Ouzounian, a third-generation Armenian-American from Racine, Wis., who has been living in Armenia for about two years, temporarily left his teaching position in Yerevan to spend all his time on the Artsakh Relocation Project. In only a couple of weeks, they have already reached some 20 families, supplying them with food, groceries, cleaning supplies, clothing, and even paying for rent and utilities.

It all started before the war was even over, when Ouzounian opened his own GoFundMe page to raise money for refugees. The page, which is still active, states that the proceeds will be divided equally between three projects: the Homeland Development Initiative Foundation, through which women in rural areas of Armenia will be paid to make winter clothing that will be distributed to Artsakh families; the Fund for Armenian Relief (FAR) to buy essential items for Artsakh refugee families, and for Ouzounian and his small team to distribute personally to refugee families.

Steven Sinanian and Alex Ouzounian with a family

Ouzounian’s reason for taking matters into his own hands was that “politically speaking, NGOs might have to work slower,” in order to fulfill certain legal requirements. Larger NGOs cannot handle the amount of refugees entering the country. As an example, Ouzounian says, “Today we got food and clothing to four families. One of them called us and said we have nine people in the house.”

Some of these families have needs so immediate that they might otherwise starve. Team member Avetis Chekmeyan delivered food to a family taking refuge in the village of Masis, comprising a mother, grandmother, and six kids. The woman told Chekmeyan, “I’m so thankful for what you’re doing, because we haven’t eaten today.” It was 7:00 pm.

An International Diasporan Team

Get the Mirror in your inbox:

Ouzounian soon realized that his project needed to expand from a simple personal GoFundMe page to a full-fledged nonprofit. He contacted a good friend whom he had met years prior in the Birthright Armenia Program, Hagop Bedrosian, of Los Angeles, a native of Damascus.

Bedrosian loved the idea, and enlisted his wife Ellen Oganesyan. Oganesyan is originally from L.A. and met her husband in Armenia. They moved back to L.A. where Oganesyan works as a lawyer. Oganesyan teamed up with a friend, Gohar Dulbandzhyan, originally from L.A. and now living in Grand Rapids, Mich., to create the back-end infrastructure of the fledgling nonprofit. The two women look for donors, take care of much of the financial side of things, maintain the social media and online presence, and find families that are in need.

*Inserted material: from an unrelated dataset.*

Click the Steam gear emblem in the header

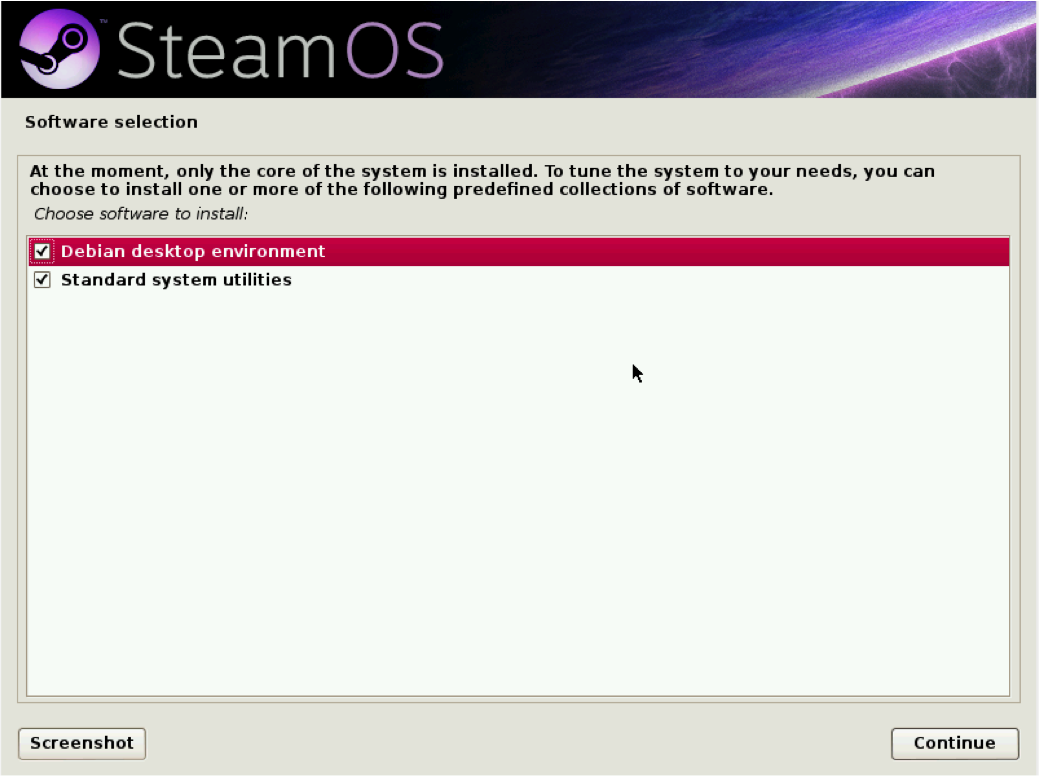pos(62,48)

Ouzounian, who credits Oganesyan and Dulbandzhyan with much of the important work, took a leave of absence from teaching in order to be the boots on the ground of the new organization. He is assisted by three other young diasporan friends now living in Armenia. Anahit Setaghaian, originally from Texas, is a psychiatrist who is training to work with soldiers that have PTSD. She has been in Armenia about 10 years. Avetis “Avo” Chekmeyan was born in Armenia but raised in Boston. He is a music producer and also plays professional basketball in Armenia, where he has been living for the past two years. Steve Sinanian, born in Limassol, Cyprus and raised in Lebanon, has an HR background and has been in Armenia for about 9 months. Together, the four take the money that has been donated, buy the food, groceries, clothing, or other supplies, and hand deliver them to the needy families.

Group Expands Operations

To expand the group from Ouzounian’s original GoFundMe page, the name “Artsakh Relocation Project” was adopted and a new website was set up by Oganesyan and Dulbandzhyan. The group is trying to be as transparent as possible. The new format enables donors to “sponsor a family.” The format allows the donor to choose how many months of giving they want to commit to, and what dollar amount per month they want to give. They can also do a one-time donation.

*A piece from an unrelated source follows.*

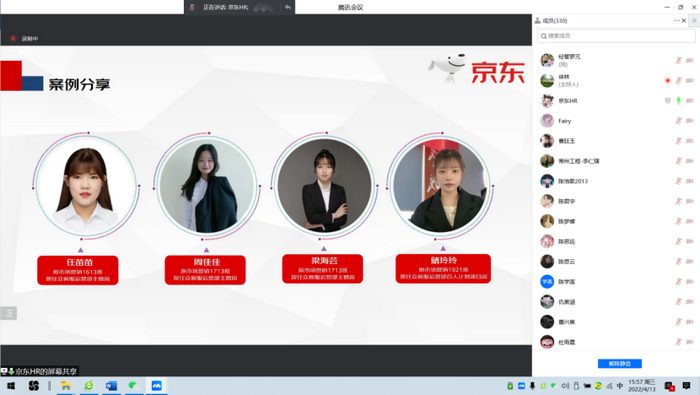The height and width of the screenshot is (395, 700).
Task: Click the 录制中 recording status icon
Action: click(x=13, y=38)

The team is itemizing all the expenses and showing how the money is being spent and on how many families. This information is shared with the donors.

There is also a “pen-pal” type program that is being put into place. Donors are asked whether they want to be able to keep in touch with the recipient family through cell phone apps like Viber, video chats like Zoom, or social media. (They are also asked to specify what languages they are able to speak!) According to Ouzounian, this serves a twofold purpose of keeping the project transparent as well as creating a connection between the donors and recipients to make this project one of true human connection.

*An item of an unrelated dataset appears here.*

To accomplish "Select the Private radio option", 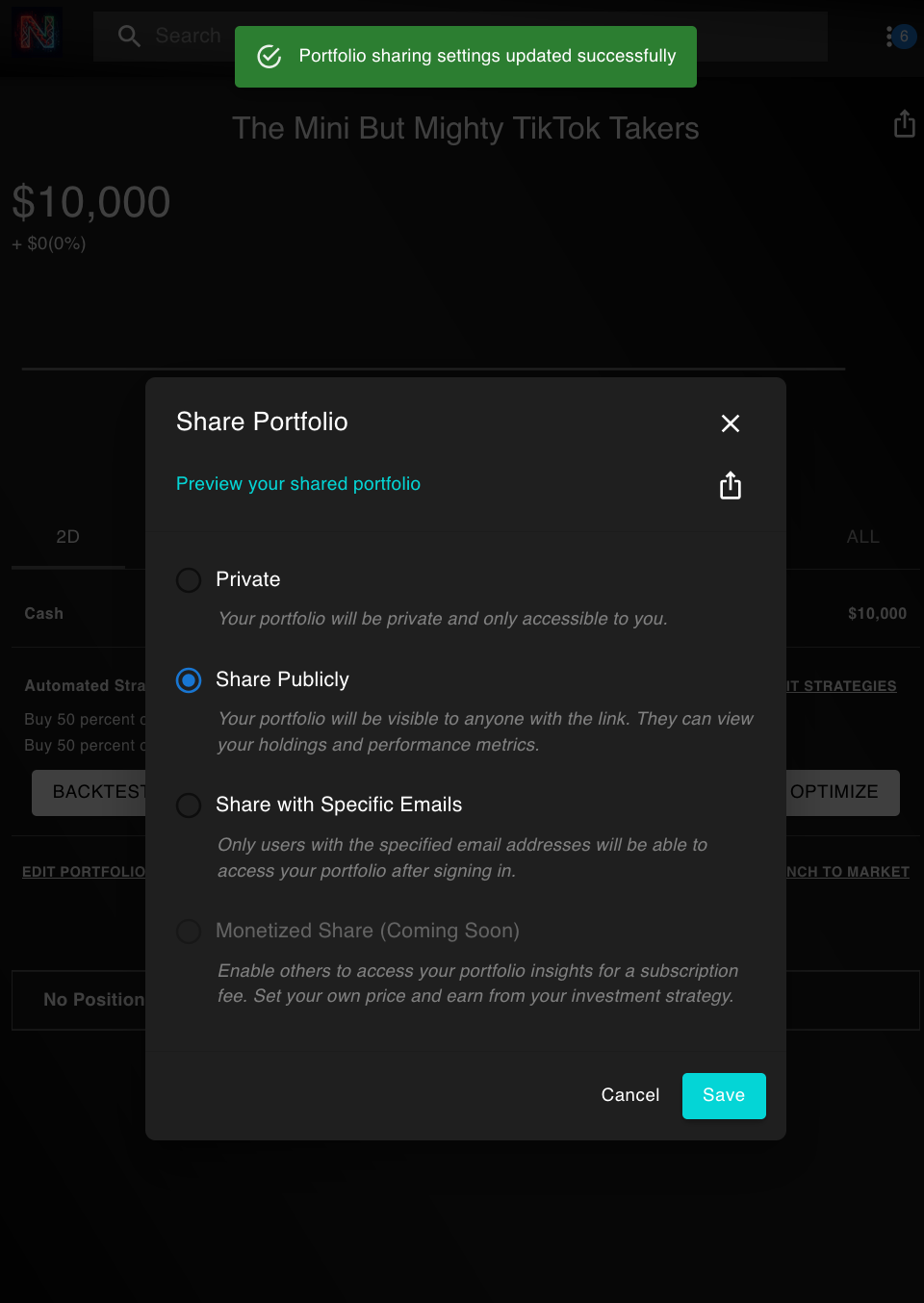I will coord(189,580).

Oganesyan and Dulbandzhyan have set up bank accounts, the website, sponsoring system, and “pen-pal” system, and are working on improving transparency. Ouzounian also contacted longtime friend from their days in the Armenian Church Youth Organization of America (ACYOA), Jonathan Pelaez, as a consultant. Pelaez, a third-generation New Jersey Dikranagerdtsi (Puerto Rican on his father’s side), and former chairman of the ACYOA Central Council, is assisting the group with his professional financial expertise as well as general organizational knowledge.

Ouzounian presented the initiative over Zoom at the ACYOA’s Annual Fall Retreat on Saturday, November 14, in order to spread the word among Armenian-American youth. He is also in the process of getting the ACYOA — and the Eastern Diocese as a whole — involved in the project; at the time I spoke to him he had a call scheduled for the following day with current ACYOA Central Council members Melissa Mardoian of Chicago and Alina Grigorian of Racine, two more longtime friends, in order to do just that. (Ouzounian himself is a former member of the ACYOA’s Central Council.)

The personal connections that make the Armenian community such a small world, especially due to the increased relationships and travel between homeland and Diaspora in the last 20 years, are propelling the project. Every member of the group might have a few people they know in Artsakh, but more importantly, can spread the word through their network of Armenian friends and acquaintances to find names and numbers of families that are in need.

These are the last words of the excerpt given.